We found that a truncated mutant of FoxM1 that lacks the N-terminal domain is a hyperactive transcriptional regulator, consistent with recent results from others (9
). Here, we show that transcriptional activation of this mutant no longer depends on cyclin A/cdk activity, as neither overexpression of dominant negative forms of cdk's nor depletion of cyclin A could inhibit the activity of this mutant. These data imply that the N-terminal repressor domain is regulated in a cell cycle-dependent fashion, requiring cyclin A/cdk-dependent inactivation in G2
. We found that phosphorylation of the C-terminal TAD (T600 and T611 residues) is required for G2
-specific activation of FoxM1. Substitution of these residues to alanine clearly reduced the level of FoxM1 phosphorylation by cyclin A/cdk complexes and prevented activation of full-length FoxM1 in G2
, while it did not affect transcriptional activity of ΔN-FoxM1. These data strongly suggest that cyclin A/cdk-mediated phosphorylation of the C-terminal TAD is required for relief of the inhibitory function of the N terminus.
Recently, it was shown that the N- and C-terminal domains of FoxM1 can form a direct complex (14
), suggesting that inhibition by the N terminus occurs through direct interaction of this domain with the C-terminal transactivation domain, thereby preventing transcriptional activation of FoxM1. Importantly, our data indicate that this molecular interaction within FoxM1 can be disrupted by active cyclin A/cdk complexes, allowing for full activation of FoxM1. Moreover, point mutations in two conserved RXL/LXL sites in the TAD of FoxM1 (R716/L718 and L722/724) strongly reduced the interaction with the N-terminal repressor domain of FoxM1 and behaved as hyperactive mutants. Similar to the N-terminal deletion mutant, mutation of the RXL/LXL motifs eliminates the requirement of cyclin A/cdk for FoxM1 activation, indicating that these RXL/LXL motifs mediate the binding between the N terminus and the TAD of FoxM1. In contrast, mutation of another LXL motif present in the TAD of FoxM1 (L656A), which has been recently shown to be required for FoxM1B activation (9
), did not show any significant effect on FoxM1C transactivation (data not shown), suggesting that the different FoxM1 isoforms require different modes of regulation.

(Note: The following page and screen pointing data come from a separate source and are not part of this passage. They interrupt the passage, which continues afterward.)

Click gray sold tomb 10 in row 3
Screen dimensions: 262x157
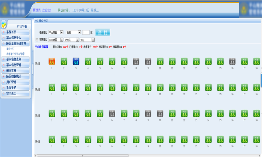(160, 113)
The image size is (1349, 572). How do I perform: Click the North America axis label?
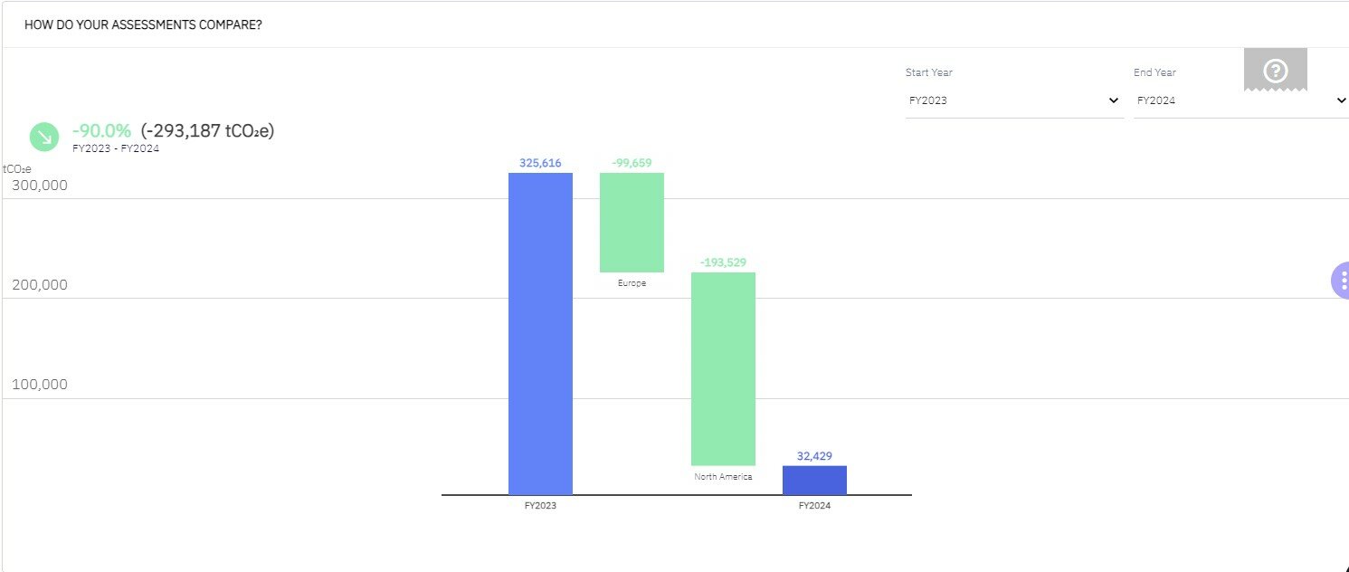tap(723, 477)
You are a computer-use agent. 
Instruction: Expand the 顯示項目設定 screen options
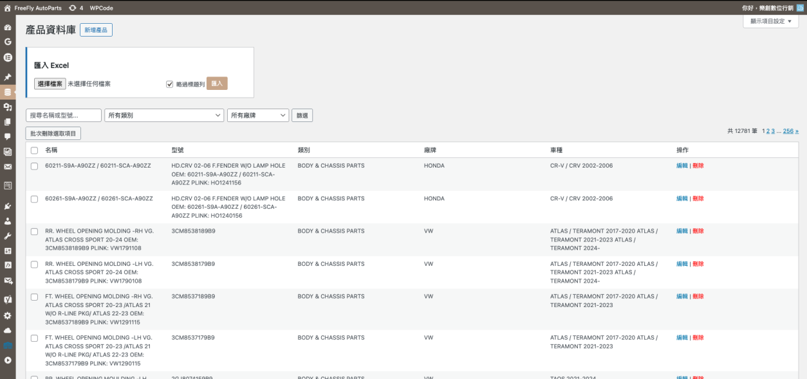pyautogui.click(x=770, y=21)
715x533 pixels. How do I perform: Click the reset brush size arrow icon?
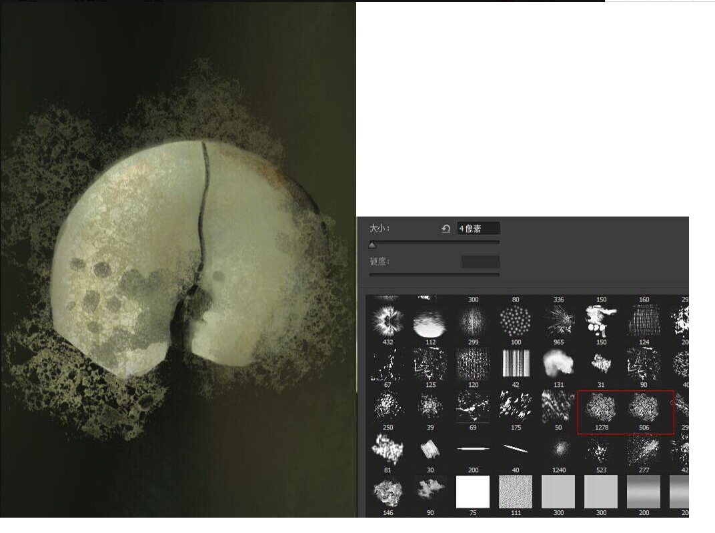[446, 229]
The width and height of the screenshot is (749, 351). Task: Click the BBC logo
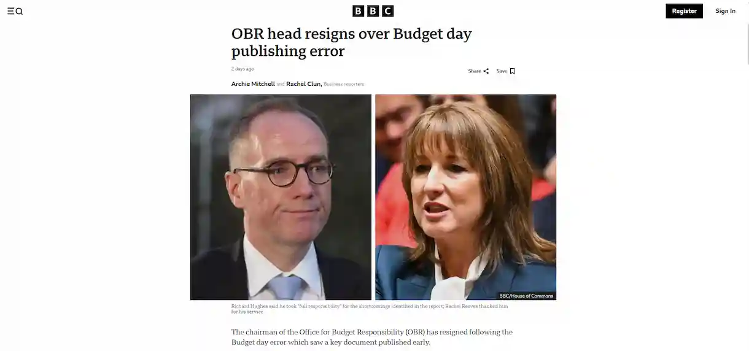[x=373, y=11]
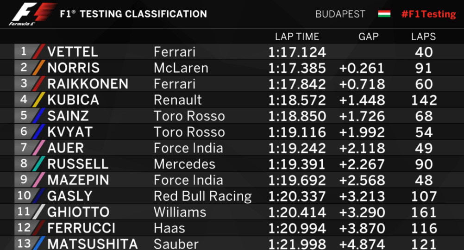Click Sainz's blue Toro Rosso stripe
The width and height of the screenshot is (464, 250).
pos(39,116)
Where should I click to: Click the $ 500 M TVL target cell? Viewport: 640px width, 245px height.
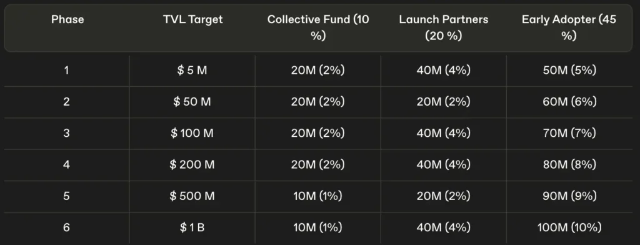tap(193, 196)
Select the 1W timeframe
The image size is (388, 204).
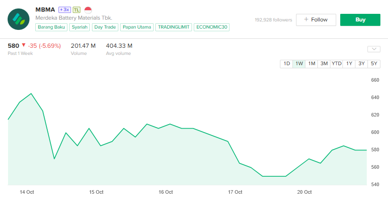click(x=299, y=63)
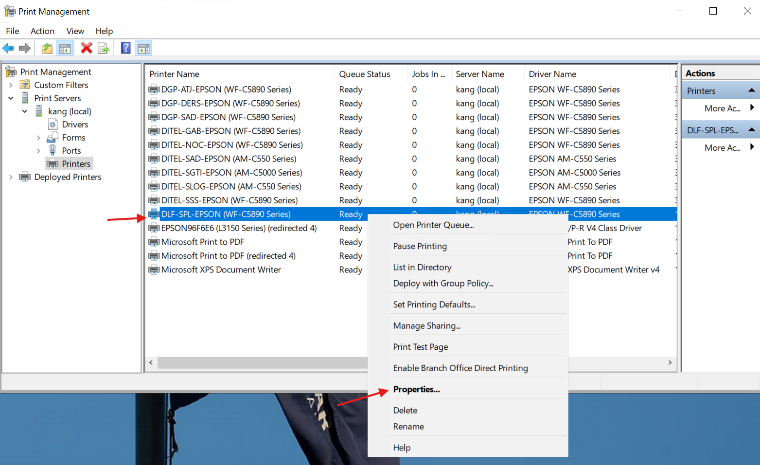760x465 pixels.
Task: Select the Drivers node in tree
Action: 75,125
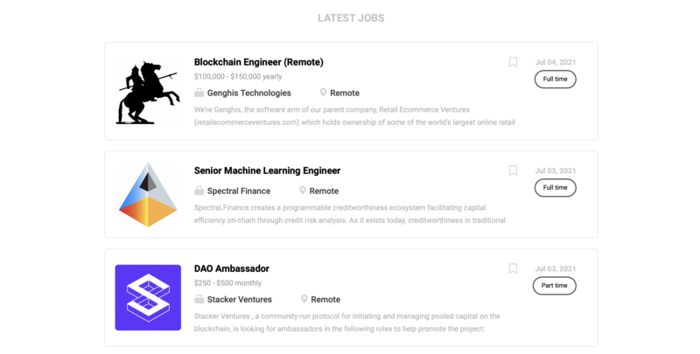
Task: Click the briefcase icon beside Stacker Ventures
Action: coord(200,299)
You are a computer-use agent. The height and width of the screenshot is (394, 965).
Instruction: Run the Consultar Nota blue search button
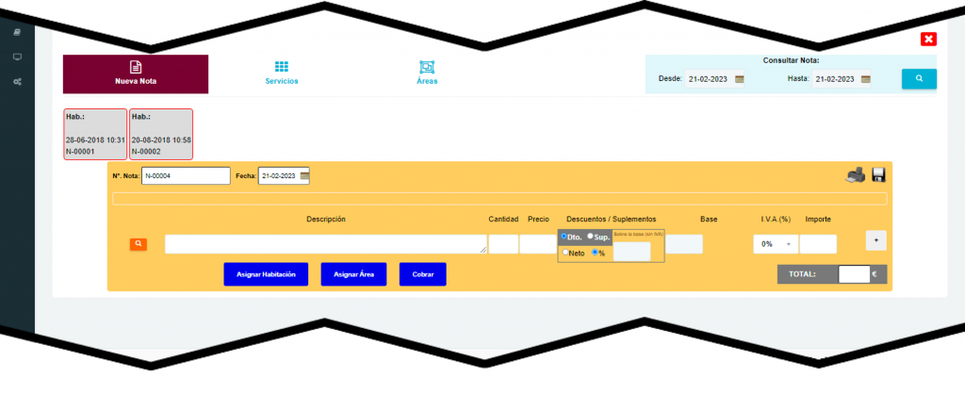[x=918, y=78]
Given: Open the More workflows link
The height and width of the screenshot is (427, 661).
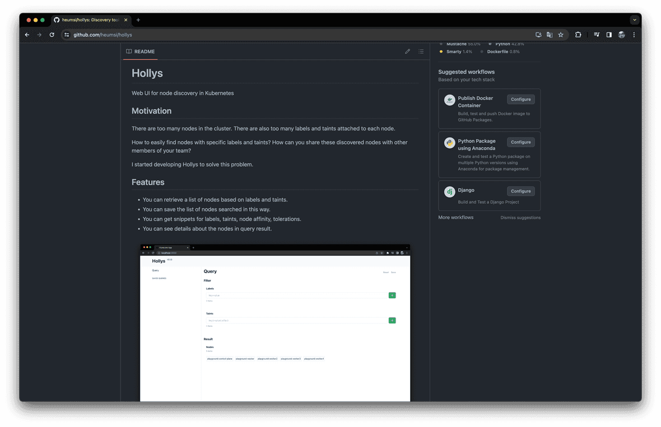Looking at the screenshot, I should coord(455,217).
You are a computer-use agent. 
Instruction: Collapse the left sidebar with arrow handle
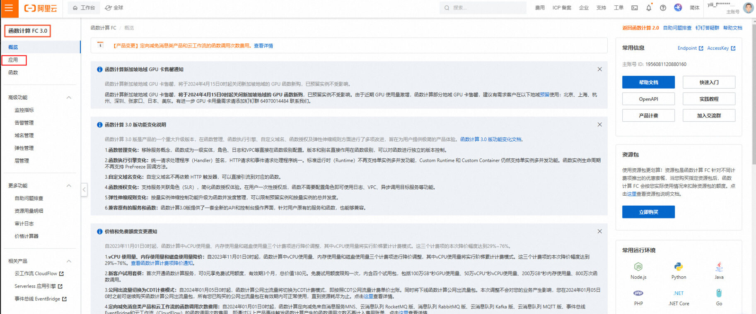coord(84,190)
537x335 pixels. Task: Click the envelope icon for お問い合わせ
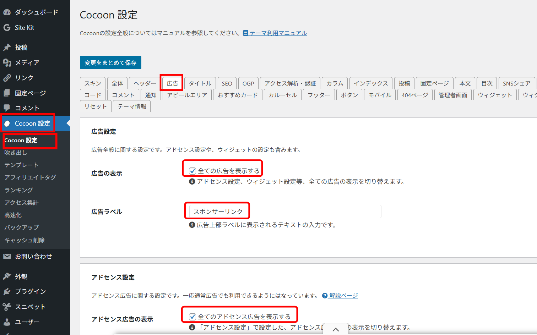click(x=7, y=256)
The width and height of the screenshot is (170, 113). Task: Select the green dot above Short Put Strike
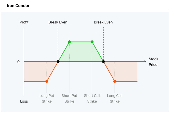pos(69,42)
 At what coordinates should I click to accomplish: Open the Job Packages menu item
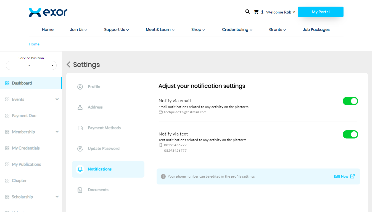tap(316, 30)
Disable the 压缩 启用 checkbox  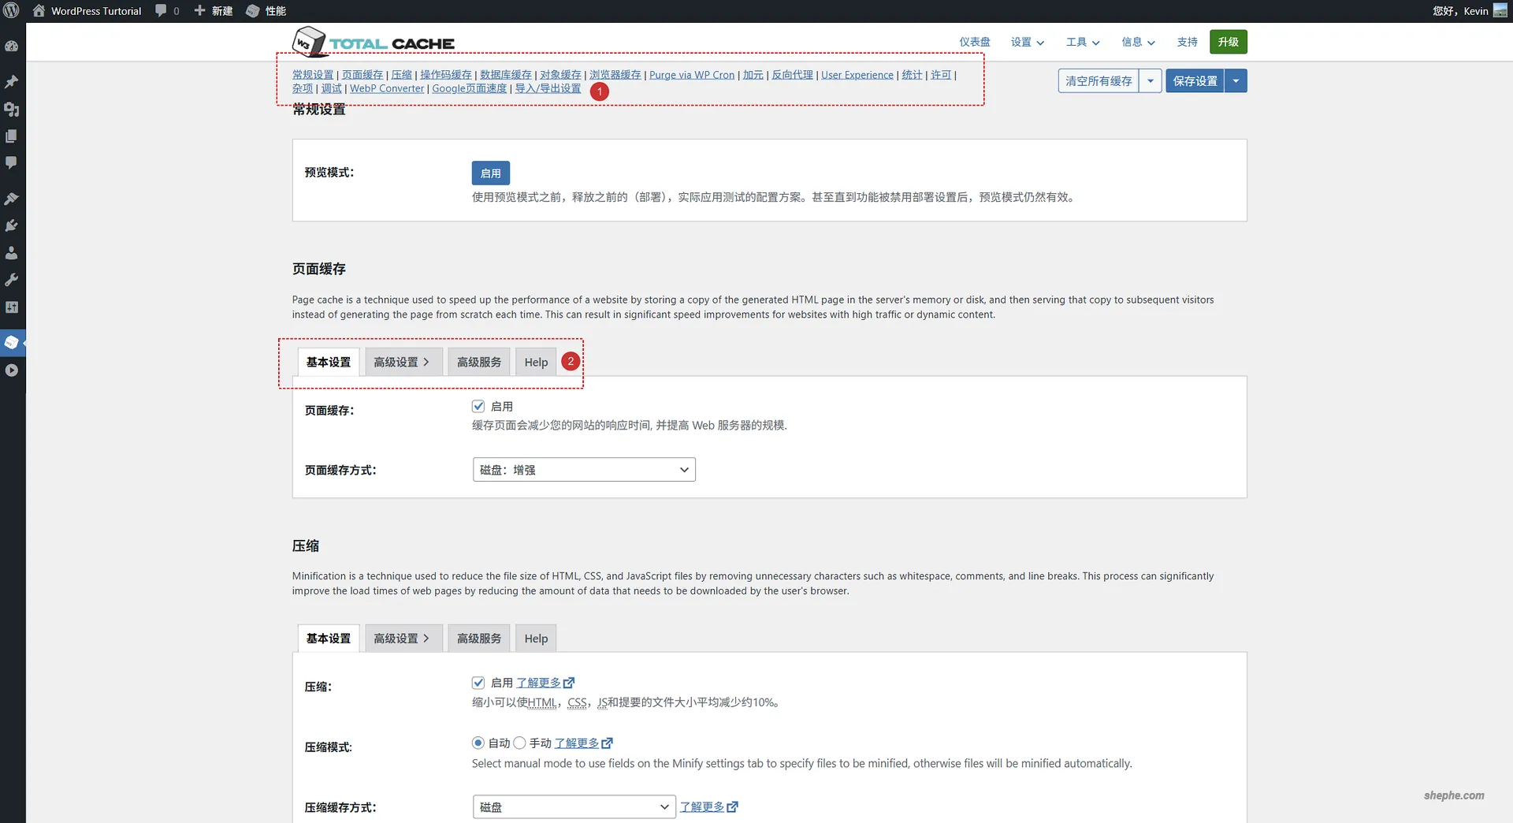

Taken together, our findings uncover a crucial role for cyclin A/cdk complexes in optimal activation of FoxM1 during the G2 phase of the cell cycle. These data are most consistent with a model in which FoxM1 activity is kept low due to repression by its own N-terminal domain through direct binding to the C-terminal TAD. This binding might also allow docking of cellular components, yet unknown, that further suppress FoxM1 activity. Through constitutive cyclin A/cdk action, and once sufficient levels of phosphorylated FoxM1 protein are achieved, repression by the N terminus is relieved, allowing full activation of FoxM1.